##### Supplied material #####
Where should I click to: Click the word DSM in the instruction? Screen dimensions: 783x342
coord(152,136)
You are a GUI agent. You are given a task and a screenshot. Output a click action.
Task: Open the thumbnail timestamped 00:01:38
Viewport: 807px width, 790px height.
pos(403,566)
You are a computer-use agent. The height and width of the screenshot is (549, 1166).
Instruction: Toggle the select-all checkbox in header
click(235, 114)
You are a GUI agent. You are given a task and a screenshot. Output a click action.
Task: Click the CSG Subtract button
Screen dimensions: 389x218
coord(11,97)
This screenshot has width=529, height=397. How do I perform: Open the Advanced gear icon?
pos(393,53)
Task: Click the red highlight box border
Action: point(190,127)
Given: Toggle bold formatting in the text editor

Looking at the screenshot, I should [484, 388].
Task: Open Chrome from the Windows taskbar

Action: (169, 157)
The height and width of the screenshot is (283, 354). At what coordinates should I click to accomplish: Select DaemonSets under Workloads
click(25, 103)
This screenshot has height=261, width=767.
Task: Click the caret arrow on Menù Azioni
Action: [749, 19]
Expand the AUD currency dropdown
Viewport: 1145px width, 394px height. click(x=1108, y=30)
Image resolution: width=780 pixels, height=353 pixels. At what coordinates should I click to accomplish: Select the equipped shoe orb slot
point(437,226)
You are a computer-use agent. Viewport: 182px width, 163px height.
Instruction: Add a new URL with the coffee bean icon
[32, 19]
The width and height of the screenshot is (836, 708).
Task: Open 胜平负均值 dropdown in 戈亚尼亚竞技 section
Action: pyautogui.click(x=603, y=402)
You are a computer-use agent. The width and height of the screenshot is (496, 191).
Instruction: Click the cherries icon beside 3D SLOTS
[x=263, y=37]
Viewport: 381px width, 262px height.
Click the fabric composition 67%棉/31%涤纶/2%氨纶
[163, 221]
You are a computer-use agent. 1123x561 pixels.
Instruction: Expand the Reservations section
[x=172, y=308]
#####
Task details: Transcribe each of the records above exactly.

Written solution:
Where should I click to: Click the word DSM in the instruction? Screen dimensions: 783x342
coord(152,136)
You are a GUI agent. You are given a task and a screenshot. Output a click action.
Task: Open the thumbnail timestamped 00:01:38
Viewport: 807px width, 790px height.
pos(403,566)
You are a computer-use agent. The height and width of the screenshot is (549, 1166).
Instruction: Toggle the select-all checkbox in header
click(235, 114)
You are a GUI agent. You are given a task and a screenshot. Output a click action.
Task: Click the CSG Subtract button
Screen dimensions: 389x218
coord(11,97)
This screenshot has width=529, height=397. How do I perform: Open the Advanced gear icon?
pos(393,53)
Task: Click the red highlight box border
Action: point(190,127)
Given: Toggle bold formatting in the text editor

Looking at the screenshot, I should [484, 388].
Task: Open Chrome from the Windows taskbar

Action: (169, 157)
The height and width of the screenshot is (283, 354). At what coordinates should I click to accomplish: Select DaemonSets under Workloads
click(25, 103)
This screenshot has height=261, width=767.
Task: Click the caret arrow on Menù Azioni
Action: [749, 19]
Expand the AUD currency dropdown
Viewport: 1145px width, 394px height. click(x=1108, y=30)
Image resolution: width=780 pixels, height=353 pixels. At what coordinates should I click to accomplish: Select the equipped shoe orb slot
point(437,226)
You are a computer-use agent. Viewport: 182px width, 163px height.
Instruction: Add a new URL with the coffee bean icon
[32, 19]
The width and height of the screenshot is (836, 708).
Task: Open 胜平负均值 dropdown in 戈亚尼亚竞技 section
Action: pyautogui.click(x=603, y=402)
You are a computer-use agent. The width and height of the screenshot is (496, 191).
Instruction: Click the cherries icon beside 3D SLOTS
[x=263, y=37]
Viewport: 381px width, 262px height.
Click the fabric composition 67%棉/31%涤纶/2%氨纶
[163, 221]
You are a computer-use agent. 1123x561 pixels.
Instruction: Expand the Reservations section
[x=172, y=308]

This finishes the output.